Türkiye ve dünyanın sayılı deprem araştırmacılarından Prof.Dr. Ahmet Ercan, Gümüşhane Üniversitesinde düzenlenen ‘Depremde Yıkılmaz Yapılar İçin Kentsel Dönüşüm Sürecinde Yer ve Yapı İncelemeleri Nasıl Yapılır?’ konulu konferansa konuşmacı olarak katıldı.
Gümüşhane Üniversitesi Mühendislik Fakültesi Jeofizik Mühendisli Bölümü tarafından Mühendislik Fakültesi Çok Amaçlı salonda düzenlenen konferansa Belediye Başkanı Mustafa Canlı, İl Özel İdaresi Genel Sekreter Ekrem Akdoğan, Çevre ve Şehircilik İl Müdürü Cemil Bayram, İl Afet ve Acil Durum Müdürü Mesut Bayrak, Jeofizik Mühendisleri Odası Trabzon Şube Başkanı Nuh Demirbaş, sivil toplum örgütü temsilcileri, akademisyenler ve öğrenciler katıldı.
Jeofizik Mühendislik Bölüm Başkanı Yrd.Doç.Dr.
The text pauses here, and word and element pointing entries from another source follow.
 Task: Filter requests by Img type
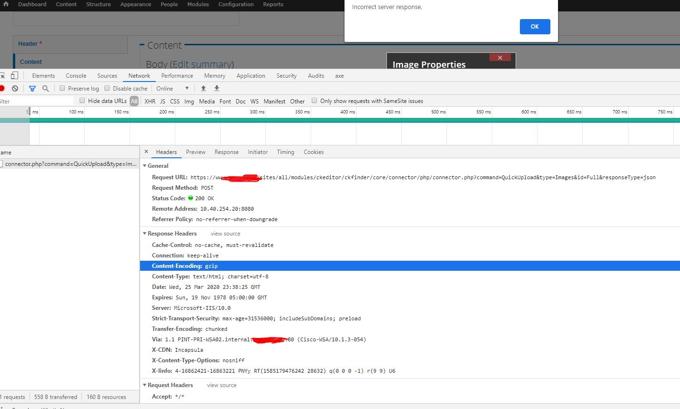(x=189, y=101)
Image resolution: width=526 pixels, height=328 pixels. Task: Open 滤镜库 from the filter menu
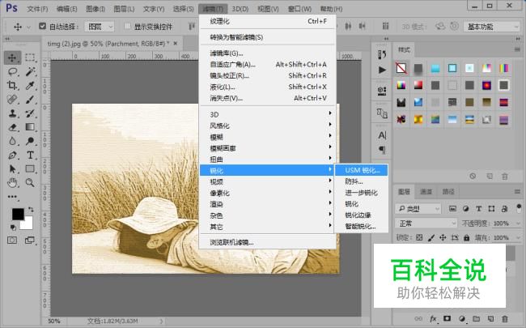pyautogui.click(x=226, y=53)
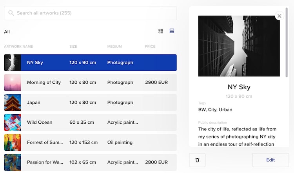Select the Passion for Wa... artwork row
The height and width of the screenshot is (173, 294).
[90, 162]
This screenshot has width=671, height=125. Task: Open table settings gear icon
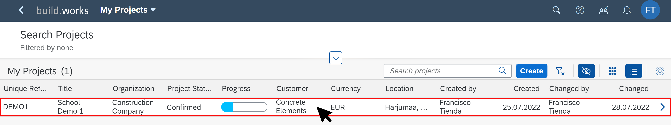(660, 71)
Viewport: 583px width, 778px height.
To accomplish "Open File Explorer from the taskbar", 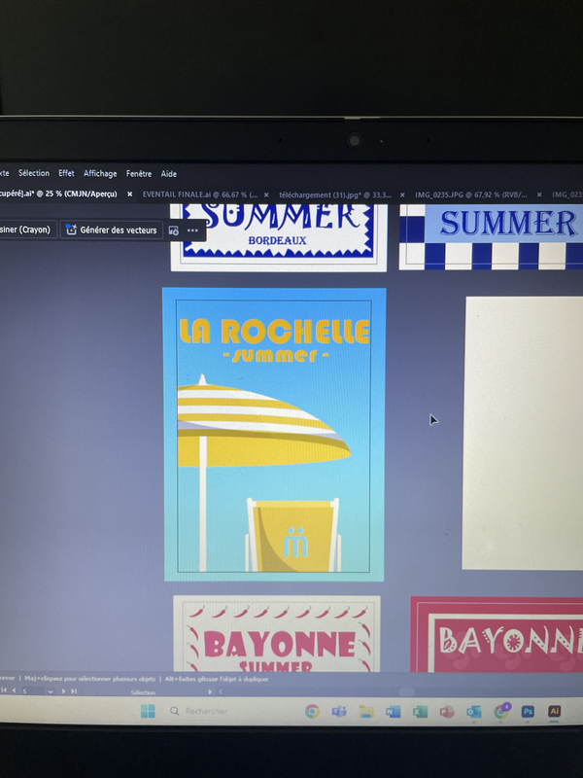I will (366, 711).
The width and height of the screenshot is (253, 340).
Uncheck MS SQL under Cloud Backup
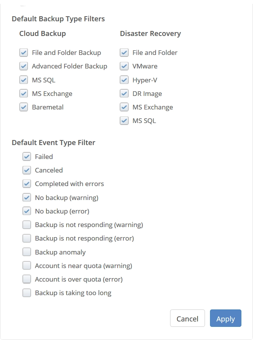tap(24, 80)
Nafız Maden, yaptığı açılış konuşmasında bölümü hakkında bilgiler vererek, Jeofizik Mühendisliğinin ne olduğunu anlattı. Jeofiziğin yer davranışlarını inceleyen ve jeoloji, fizik ve matematik bilimlerini içeren bir bilim dalı olduğunu ifade eden Maden, konferansa katılan herkese teşekkür etti.
Jeofizik Mühendisleri Odası Trabzon Şube Başkanı Nuh Demirbaş da konuşmasında Türkiye topraklarını yüzde 93’ünde aktif fay, sanayi kuruluşları ve nüfusun yüzde 98’inin de deprem bölgesinde yaşadığını söyledi. Gümüşhane’nin jeofizik için bir açıkhava müzesi olduğunu kaydeden Demirbaş, öğrencilere çeşitli tavsiyelerde bulundu.
Özgeçmişinin okunmasının ardından kürsüye çıkan İTÜ Jeofizik Mühendisliği ve Maltepe Üniversitesi İnşaat Mühendisliği bölümü öğretim üyesi Prof.Dr. Övgün Ahmet Ercan, Türkiye’nin en büyük sorunun kentsel dönüşüm olduğunu söyledi.
Gümüşhane’nin deprem açısından Türkiye’nin en güvenli illerinden birisi olduğunu ifade eden Ercan, deprem nedeniyle yurt dışına giden sanayicileri eleştirerek yurt dışı yerine buralara gelmelerini istedi.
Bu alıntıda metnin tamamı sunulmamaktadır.